--- Task inputs ---
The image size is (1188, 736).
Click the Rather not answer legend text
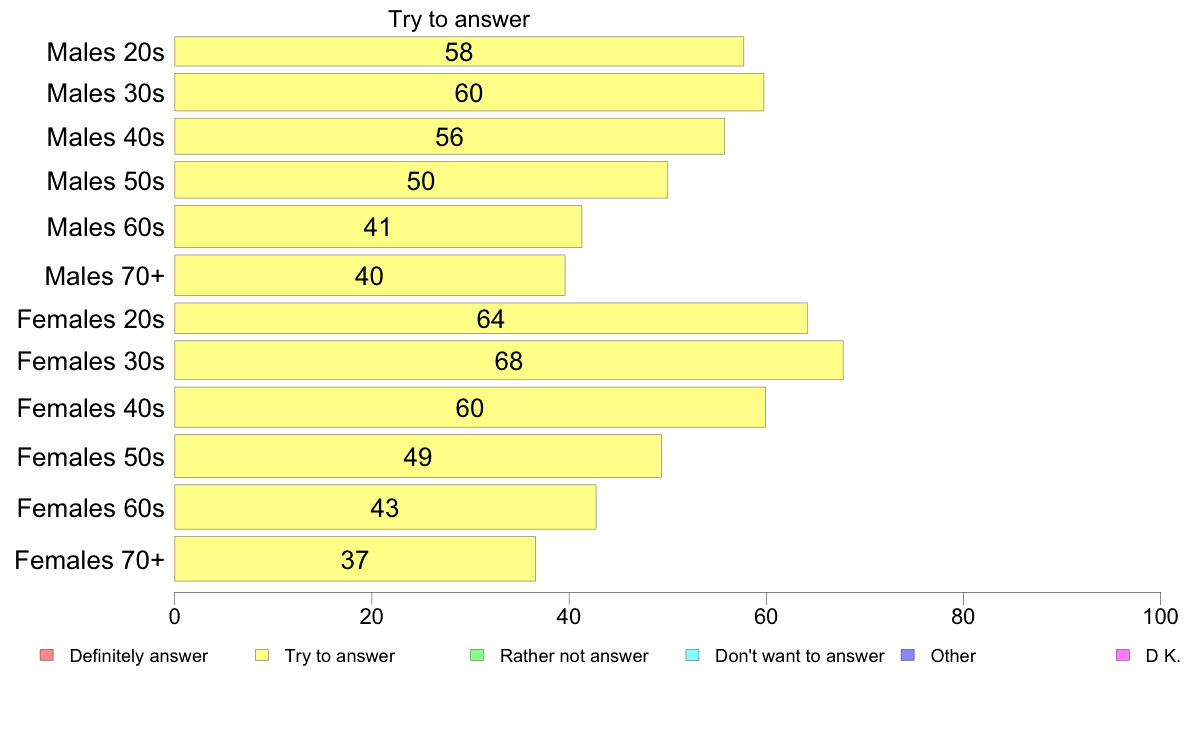(574, 656)
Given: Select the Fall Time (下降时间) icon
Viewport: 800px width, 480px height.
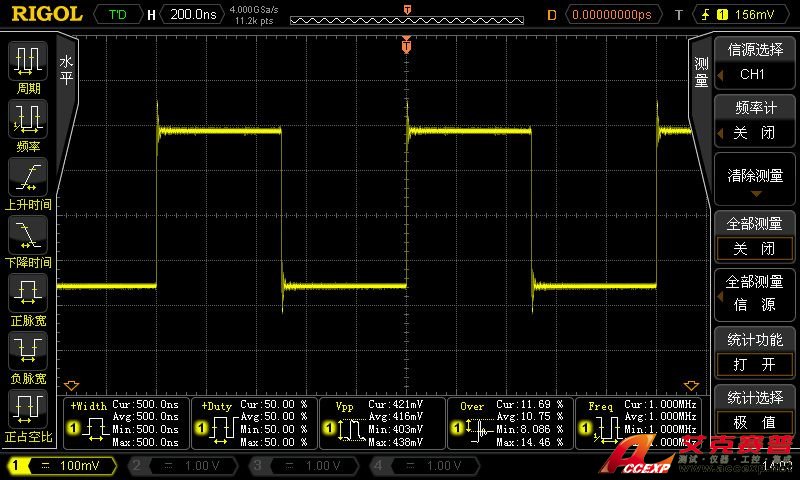Looking at the screenshot, I should point(27,237).
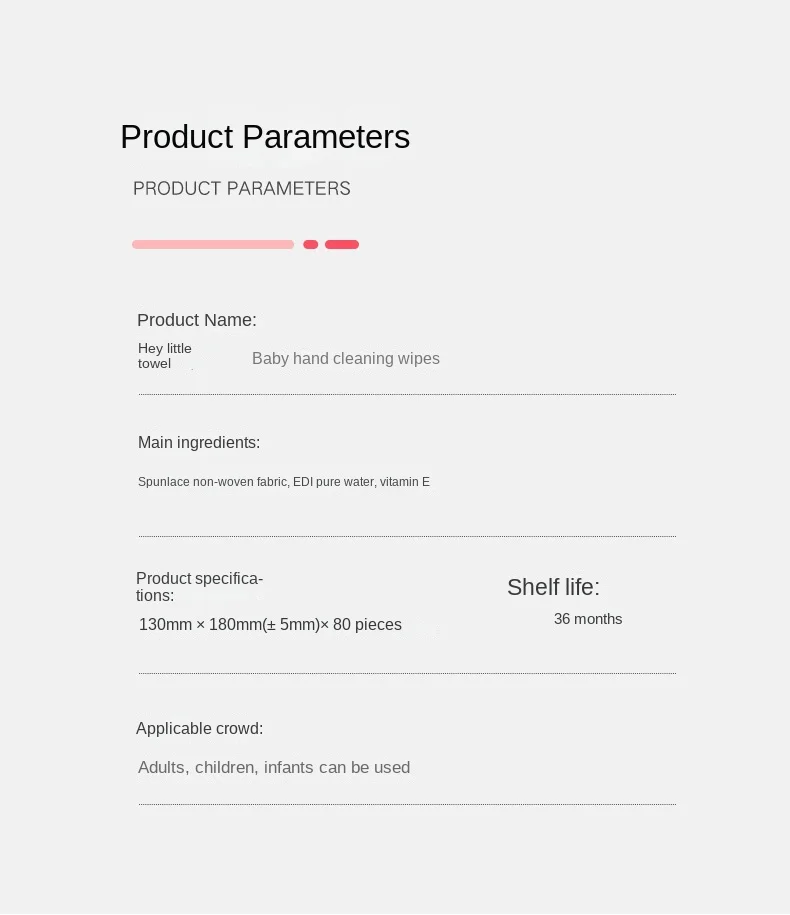Image resolution: width=790 pixels, height=915 pixels.
Task: Select the Product Name label
Action: pos(197,320)
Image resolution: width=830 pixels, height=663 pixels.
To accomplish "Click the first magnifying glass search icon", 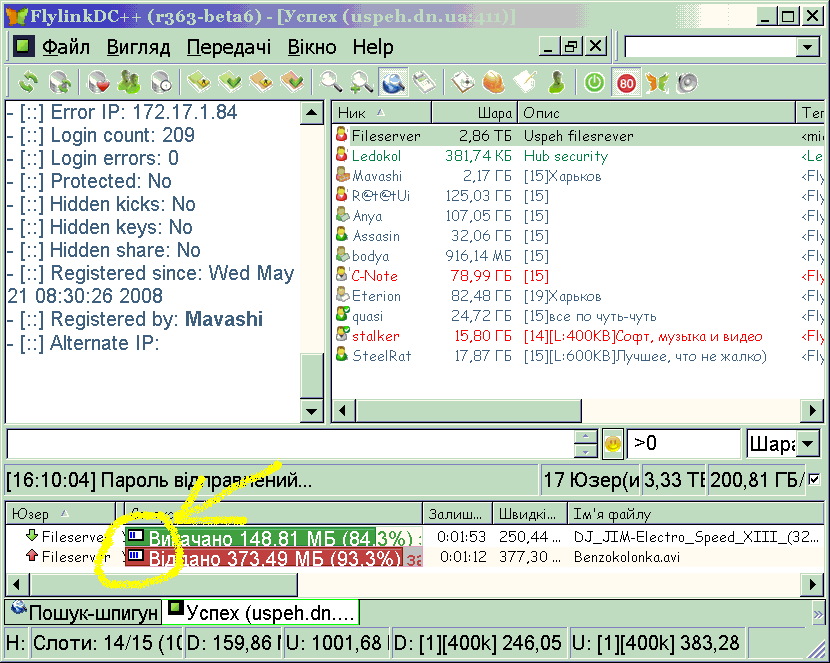I will pos(330,82).
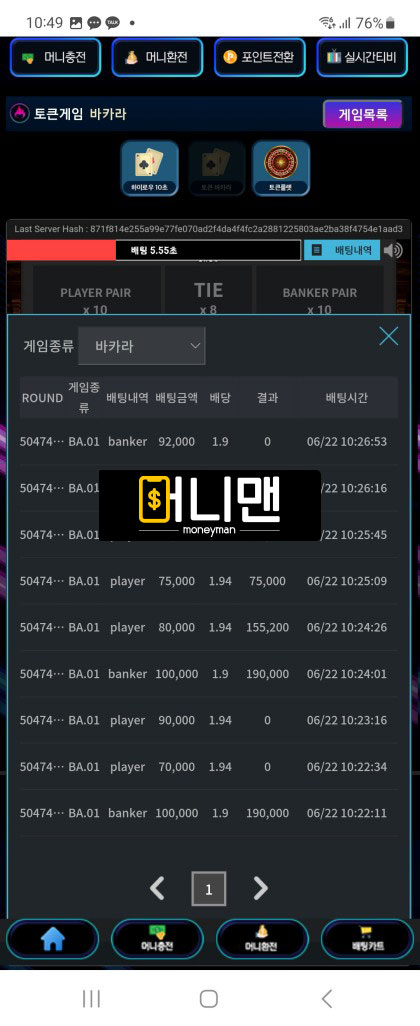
---
> [Your assignment]:
Give again, word for word, only the lines that run from the top of the data above through the line with "Image resolution: width=830". Drop the pictures.

> [Reply to the exercise]:
The image size is (1188, 736).
Click the Rather not answer legend text
(574, 656)
Given: Select the Fall Time (下降时间) icon
Viewport: 800px width, 480px height.
Looking at the screenshot, I should point(27,237).
Image resolution: width=790 pixels, height=915 pixels.
Task: Select the Product Name label
Action: pos(197,320)
Image resolution: width=830 pixels, height=663 pixels.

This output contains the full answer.